О российской интеллигенции
Интеллигенцией называла себя та часть образованного слоя, которой совестно было пользоваться преимуществами своего положения в то время, как народ унижен, невежествен и беден. Просто заниматься своей профессией, делать карьеру и «устраиваться» в жизни интеллигенты считали морально неприемлемым, невозможным для порядочного человека в такой стране, как Россия.
Культурная пропасть между «европеизированной» верхушкой общества и почти не затронутым цивилизацией крестьянством была настолько велика, что некоторые иностранные наблюдатели называли Россию колониальной страной, в которой «белое меньшинство» управляет «туземным» большинством – примерно так же, как англичане управляют Индией. Меньшинство пользовалось гражданскими правами, обладало сильным чувством собственного достоинства. Большинство же ни о каких «правах» понятия не имело, трепетало перед любым начальством и предпочитало порку даже самому небольшому штрафу или непродолжительному тюремному заключению.
Российская интеллигенция не могла мириться с таким положением.
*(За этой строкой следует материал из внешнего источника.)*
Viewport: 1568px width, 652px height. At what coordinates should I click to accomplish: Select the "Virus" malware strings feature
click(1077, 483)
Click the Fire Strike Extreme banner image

Видеть мужика в лохмотьях, униженно ломающего шапку перед любым «барином» – мелким чиновником, полицейским, швейцаром в господском доме, – для юноши, воспитанного на западноевропейский лад, было нестерпимо стыдно. Еще стыднее было сознавать, что у него нет с этим мужиком практически ничего общего – они живут в разных мирах и говорят на разных языках. Заветной мечтой интеллигенции было преодолеть этот разрыв, сблизиться с народом, научиться понимать его и приносить ему пользу. После отмены крепостного права и создания земств сотни горожан-подвижников отправились работать в деревню – изучать народную жизнь, помогать, учить, лечить.
Работа в деревнях для городской молодежи была настоящим подвигом, требующим бесконечного терпения и веры. Крестьянская жизнь на взгляд горожанина представляла собой беспросветный кошмар – нищета, грязь, пьянство, безразличие не только к образованию, но и к здоровью собственных детей…
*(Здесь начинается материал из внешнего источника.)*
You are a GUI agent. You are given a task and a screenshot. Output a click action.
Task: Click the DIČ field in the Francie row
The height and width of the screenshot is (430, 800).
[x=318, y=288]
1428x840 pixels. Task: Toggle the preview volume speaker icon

Для людей, воспитанных на «народнических» идеях, особенно больно было видеть, насколько далека реальная крестьянская община от той «социалистической» организации, которую они себе представляли. Взаимопомощи и солидарности тут было гораздо меньше, чем в студенческой или рабочей среде. Община нередко отказывалась выполнять даже то, что ей предписывалось законом, – например, брать на себя содержание сирот и нетрудоспособных. А уж о том, чтобы вскладчину купить что-то для общего пользования, и речи не шло.
Было совершенно ясно, что усилия горстки добровольцев не могут изменить эту картину к лучшему. Врач, раздавая лекарства в земской больнице, понимал, что его пациенты не станут здоровее, пока будут жить впроголодь; учительница в сельской школе не могла осуждать родителей, до срока забирающих оттуда детей, – в хозяйстве они нужнее…
Подавляющее большинство российской интеллигенции было убеждено, что во всех народных бедах повинно царское правительство, целенаправленно удерживающее крестьян в невежестве и нищете. Многие видели единственный способ искупить свою вину перед народом – уничтожить угнетающий его «деспотический режим».